Le feuilleton de Bouznika Plage connaît un nouveau rebondissement. Les propriétaires des villas et cabanons concernés ne devraient, pour l’heure, pas avoir à quitter les lieux avant le 15 septembre, comme le prévoyaient normalement les mises en demeure qui leur avaient été adressées.
Dans un courrier transmis à ses membres, le président de l’Association Bouznika Plage (ABP), Ahmed Hakimi, indique que ces notifications doivent désormais être considérées comme « sans effet ». Cette évolution fait suite à un échange tenu jeudi 27 août avec le ministère de l’Équipement et de l’Eau.

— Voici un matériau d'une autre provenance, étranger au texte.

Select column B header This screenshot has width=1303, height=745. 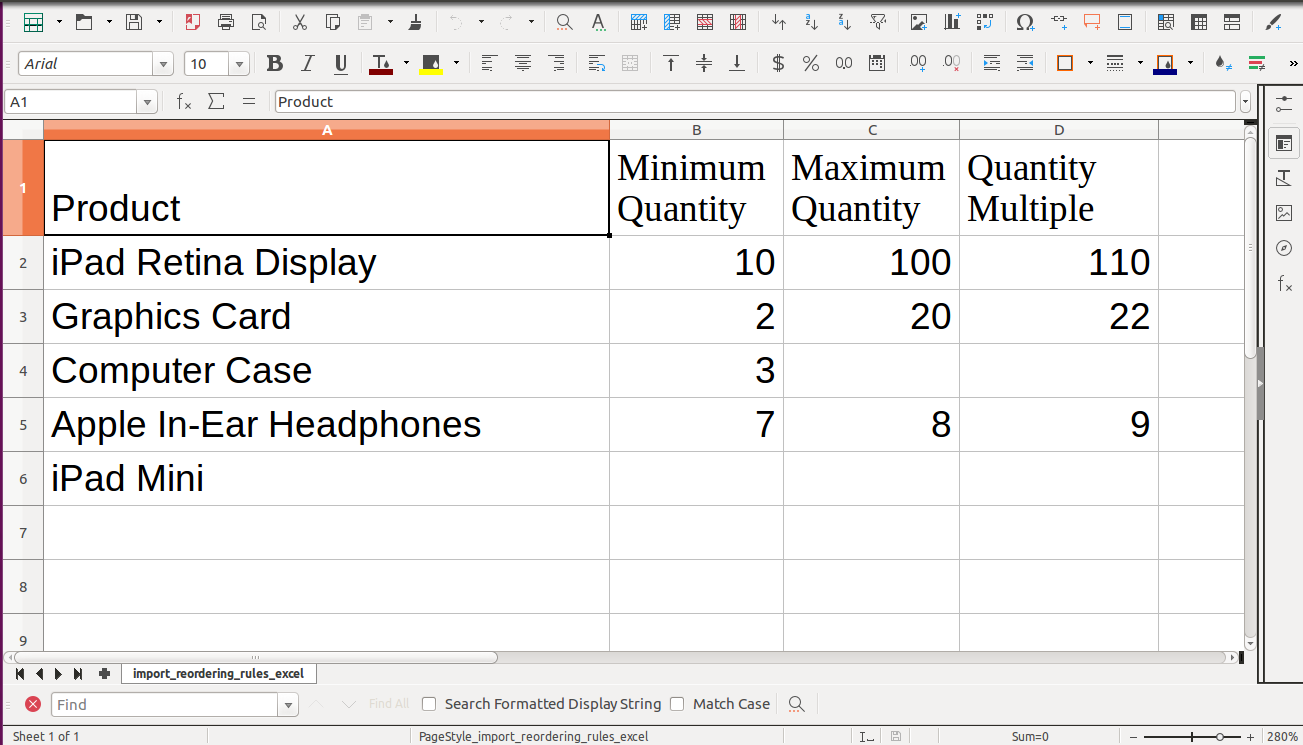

Une suspension qui apporte un peu de répit aux occupants, mais qui ne règle pas pour autant le fond du dossier. Le devenir des villas et cabanons reste en effet à trancher, le dossier devant désormais faire l’objet d’un arbitrage au niveau du gouvernement.

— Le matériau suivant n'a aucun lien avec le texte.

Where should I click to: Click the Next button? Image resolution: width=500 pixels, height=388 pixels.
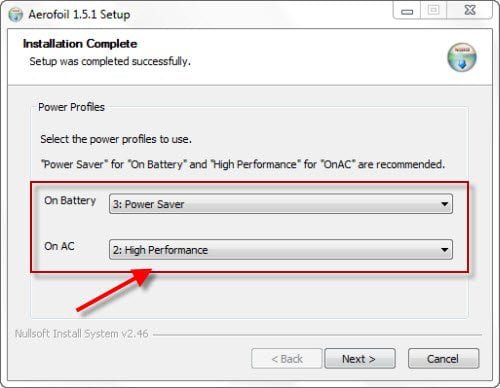[360, 359]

Les regards se tournent ainsi vers l’exécutif, appelé à se prononcer sur la suite à donner à cette affaire. En attendant cette décision, les occupants restent dans une situation d’attente, sans visibilité définitive sur le sort réservé aux constructions concernées.
Pour les propriétaires, la suspension des mises en demeure constitue certes un signal positif. Mais elle ne marque pas encore l’épilogue d’un dossier qui continue de susciter interrogations et inquiétudes à Bouznika Plage. A suivre.